Tugas 1 —
Dalam teks tentang pengaturan tindak pidana perkosaan dalam Rancangan KUHP, sebutkan semua perbuatan laki-laki yang dipidana menurut Pasal 489 ayat (1).
Tugas 2 —
Tuliskan kembali sebagian teks tentang pengaturan tindak pidana perkosaan dalam Rancangan KUHP. Mulailah pada bagian yang memuat "E.  Pengaturan Tindak" dan berhentilah setelah "hak asasi perempuan.".

Teks yang ditampilkan —

##############################

E.  Pengaturan Tindak Pidana Perkosaan dalam Rancangan KUHP
Pasal yang mengatur mengenai tindak pidana perkosaan di dalam rancangan KUHP ini adalah perluasan dari pasal yang mengatur tentang tindak pidana perkosaan dalam KUHP. Hanya saja di dalam Rancangan KUHP tersebut ditegaskan bahwa tindak pidana perkosaan merupakan pelanggaran terhadap hak asasi manusia khususnya hak asasi perempuan.
Rancangan KUHP yang mengatur tindak pidana perkosaan dalam BAB XIV tentang tindak pidana kesusilaan, pada bagian kelima dengan sub bagian tentang perkosaan dan perbuatan cabul, pada paragraf 1 tentang perkosaan, Pasal 489 yang berbunyi sebagai berikut :
      (1). Dipidana karena melakukan tindak pidana perkosaan, dengan pidana penjara paling sedikit 3 (tiga) tahun dan paling lama 12 (dua belas) tahun :
             a.   Laki-laki yang melakukan persetubuhan dengan perempuan diluar perkawinan, bertentangan dengan kehendak perempuan tersebut.
             b.   Laki-laki yang melakukan persetubuhan dengan perempuan di luar perkawinan, tanpa persetujuan perempuan tersebut.
             c.   Laki-laki yang melakukan persetubuhan dengan perempuan, dengan persetujuan perempuan tersebut, tetapi persetujuan itu dicapai melalui ancaman untuk dibunuh atau dilukai.

##############################

Data terekam —
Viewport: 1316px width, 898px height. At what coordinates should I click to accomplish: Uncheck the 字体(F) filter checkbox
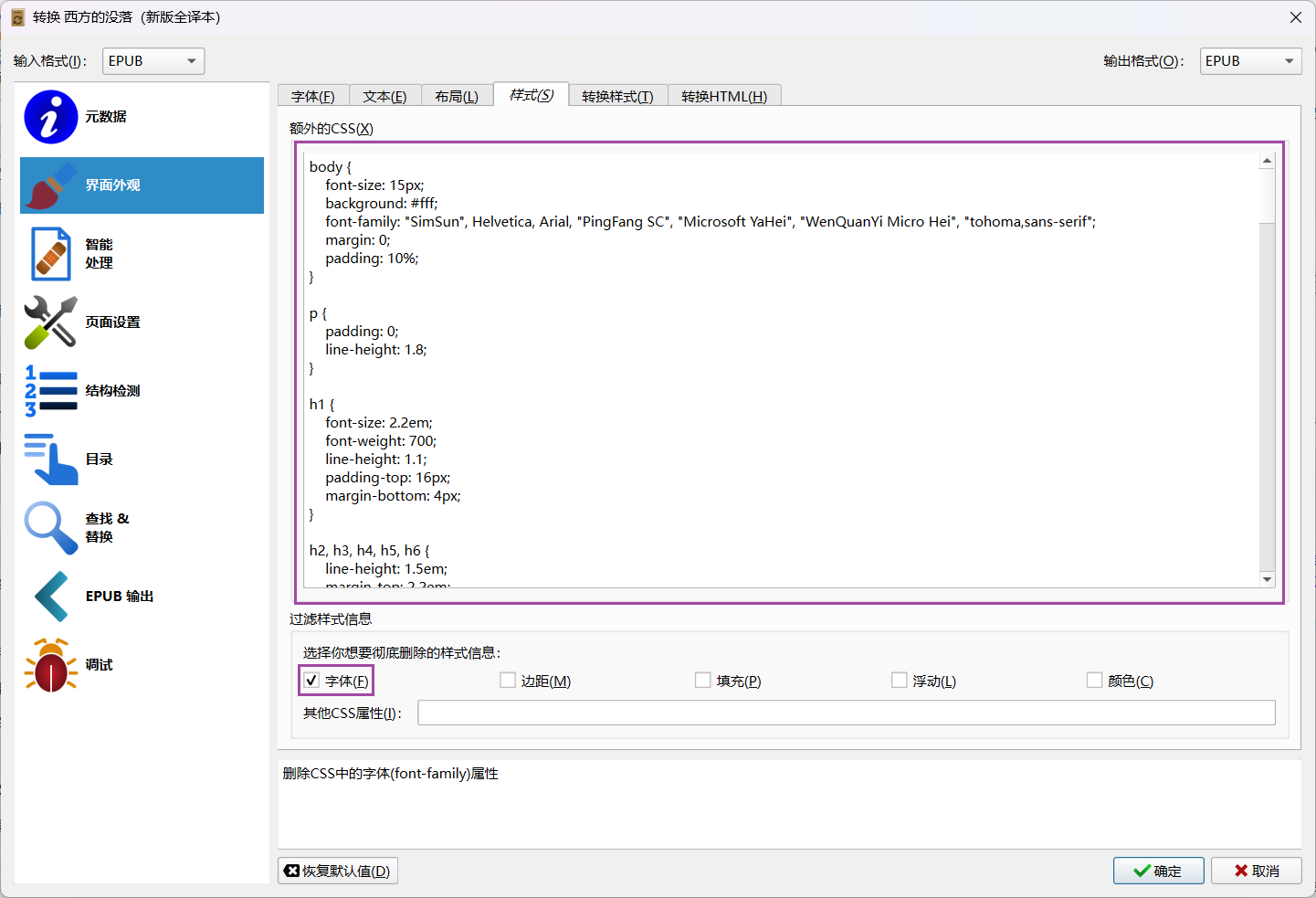(312, 681)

##############################

Jawaban benar 1 —
a. Melakukan persetubuhan dengan perempuan di luar perkawinan, bertentangan dengan kehendak perempuan tersebut.
b. Melakukan persetubuhan dengan perempuan di luar perkawinan, tanpa persetujuan perempuan tersebut.
c. Melakukan persetubuhan dengan perempuan, dengan persetujuan perempuan tersebut, tetapi persetujuan itu dicapai melalui ancaman untuk dibunuh atau dilukai.

Jawaban benar 2 —
E.  Pengaturan Tindak Pidana Perkosaan dalam Rancangan KUHP
Pasal yang mengatur mengenai tindak pidana perkosaan di dalam rancangan KUHP ini adalah perluasan dari pasal yang mengatur tentang tindak pidana perkosaan dalam KUHP. Hanya saja di dalam Rancangan KUHP tersebut ditegaskan bahwa tindak pidana perkosaan merupakan pelanggaran terhadap hak asasi manusia khususnya hak asasi perempuan.